Иосимура с улыбкой качает головой.
«Ну что ж. Почти убедили, госпожа Амайя. Сегодня же мы отправимся на нашу базу. С завтрашнего дня приступим к работе».
Майя понимает причину спешки. До конца войны осталось немного, и все это чувствуют. Нужно успеть сделать как можно больше.
Исии стоит у окна. Черты его лица затемнены, он выглядит чёрной тенью.
«Мы отправим вас нашим обычным транспортом, вместе с «брёвнами». Никто вне базы не должен знать, что вы находитесь на особом положении. Выезд через два часа. Иосимура приведёт вас в порядок».
Он выходит из кабинета.
Иосимура садится рядом с Майей.
«Исии слишком импульсивен, госпожа Амайя. Работать вам придётся со мной. А со мной, – тут он демонстративно делает паузу, – нужно быть очень, очень осторожной».

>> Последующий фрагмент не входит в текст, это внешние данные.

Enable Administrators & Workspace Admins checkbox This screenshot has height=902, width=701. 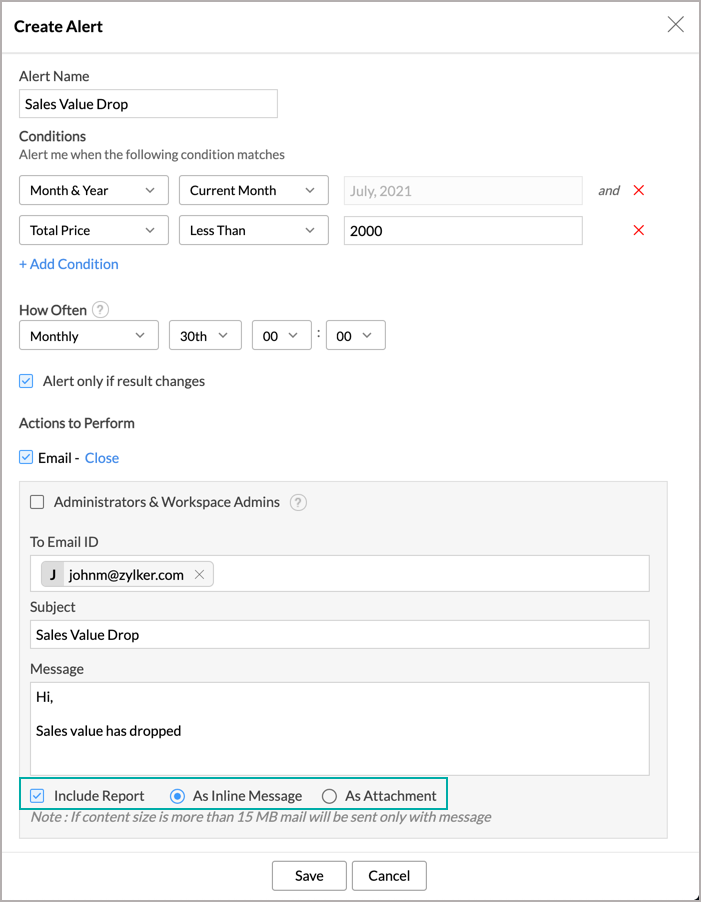click(x=37, y=502)
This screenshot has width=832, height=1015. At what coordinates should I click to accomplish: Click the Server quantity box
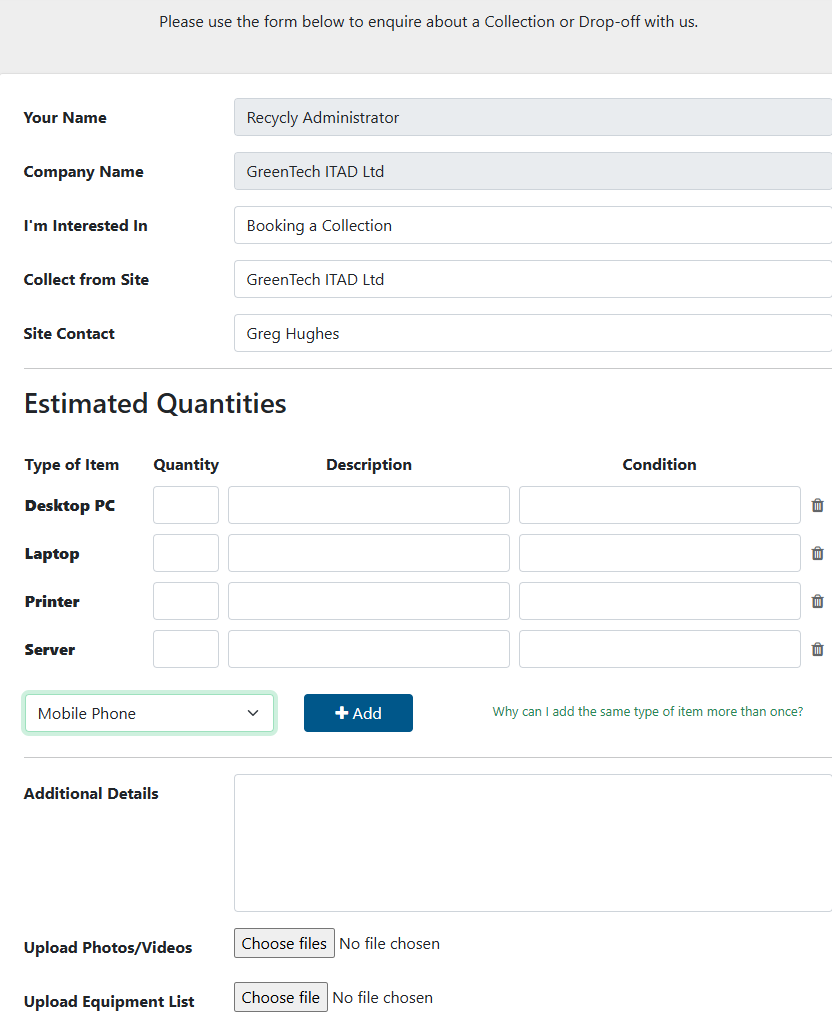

Майя буравит его взглядом.
И первой отводит глаза.
6
Их грузят в старый «Додж». Майя не разбирается в марках автомобилей, но успевает прочесть название на капоте. Вокруг – красные кирпичные стены. Внутренний дворик какого-то здания.
Среди заключённых – китайцы, монголы и несколько человек славянской внешности. Майю заталкивают в машину одной из последних. Дверь закрывается, на Майю опускается тьма. Окна в тенте – бутафория, фургон цельнометаллический.
Машину трясёт.
Раздаётся голос:
«Русские есть?»
«Да», – мужской голос с другого конца.
Майя молчит. В её положении лучше не вступать в отношения с попутчиками. Слышна китайская речь, но Майя прислушивается к диалогу русских.

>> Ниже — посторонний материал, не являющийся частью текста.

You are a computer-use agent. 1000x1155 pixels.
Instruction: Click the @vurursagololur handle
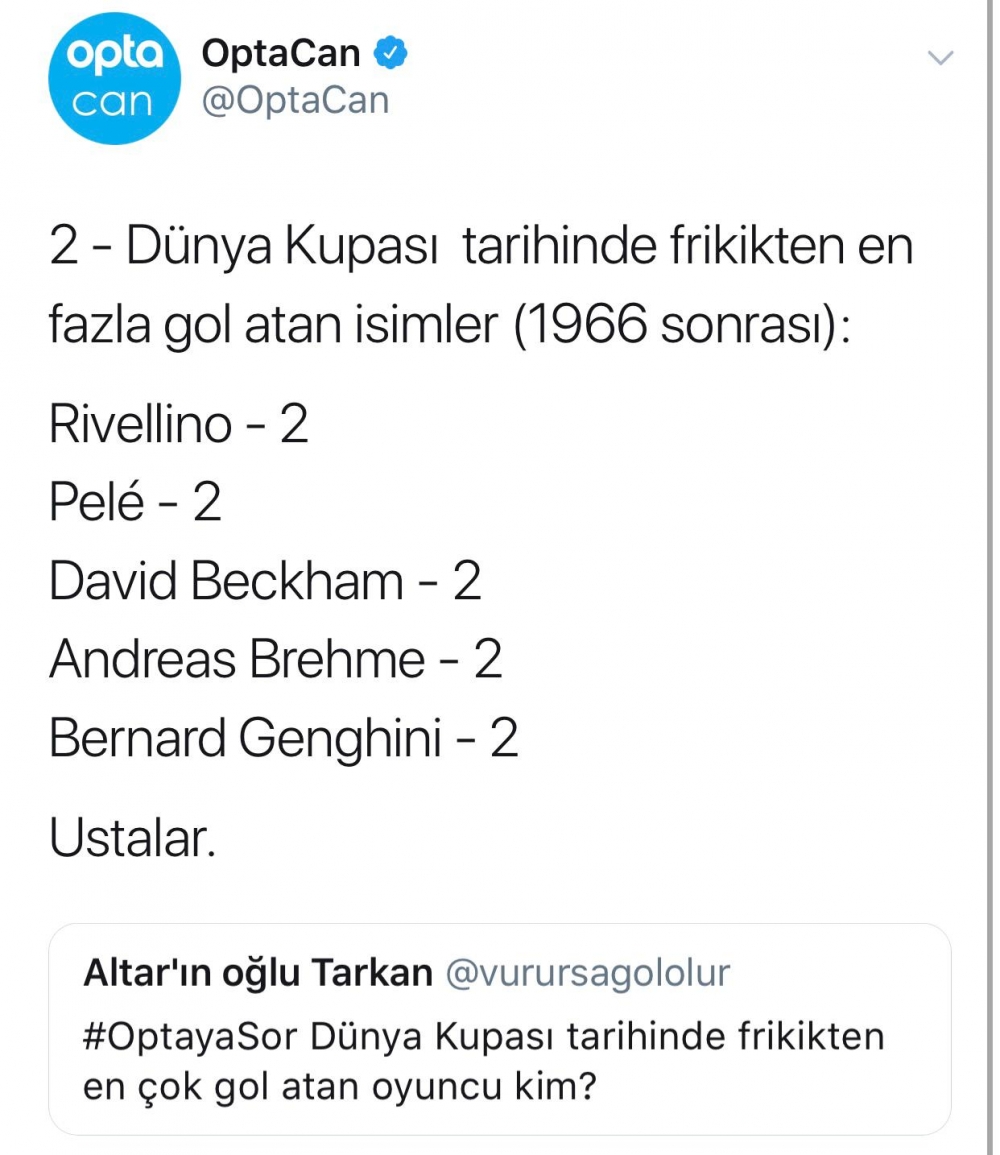[587, 972]
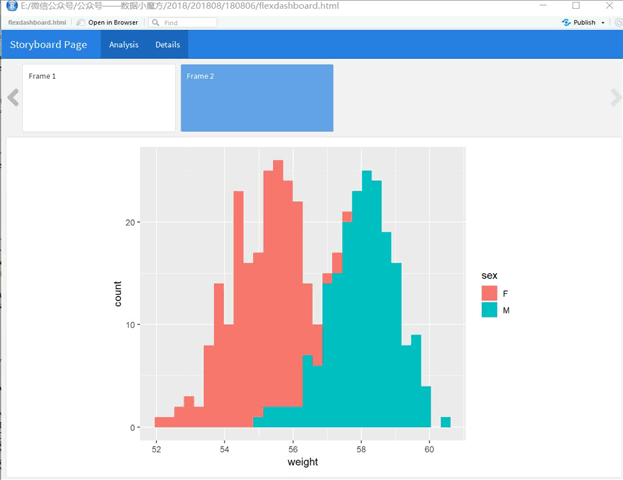This screenshot has height=480, width=623.
Task: Click the Publish icon
Action: click(x=566, y=23)
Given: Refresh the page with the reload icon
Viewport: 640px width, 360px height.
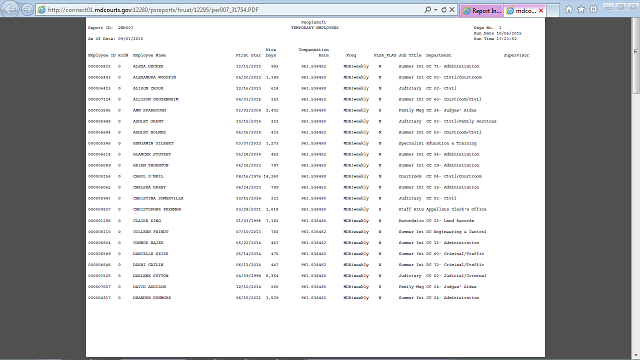Looking at the screenshot, I should click(444, 9).
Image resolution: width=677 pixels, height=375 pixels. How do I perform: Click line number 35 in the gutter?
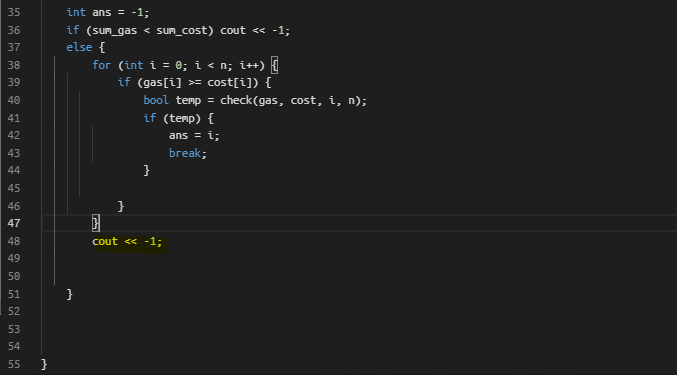[x=14, y=12]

«Меня Тимуром зовут», – говорит мужчина.
«Лёха».
По голосу невозможно определить возраст.
«Ты как сюда попал?»
«Я из харбинцев. Просто взяли на улице – и всё».
«Эх… А меня на границе повязали. Ранили в ногу, забрали автомат. Диверсанты хреновы».
«Пограничник?»
«Не-а. Просто часть там стояла. Ну и через реку с китайцами торговали. Мы им кружки и ложки, они нам еду. Ну, одеждой ещё менялись. Значками всякими. Барахлом, короче. Я к реке спустился, а там японцы. Автомат мне к голове – и с собой забрали».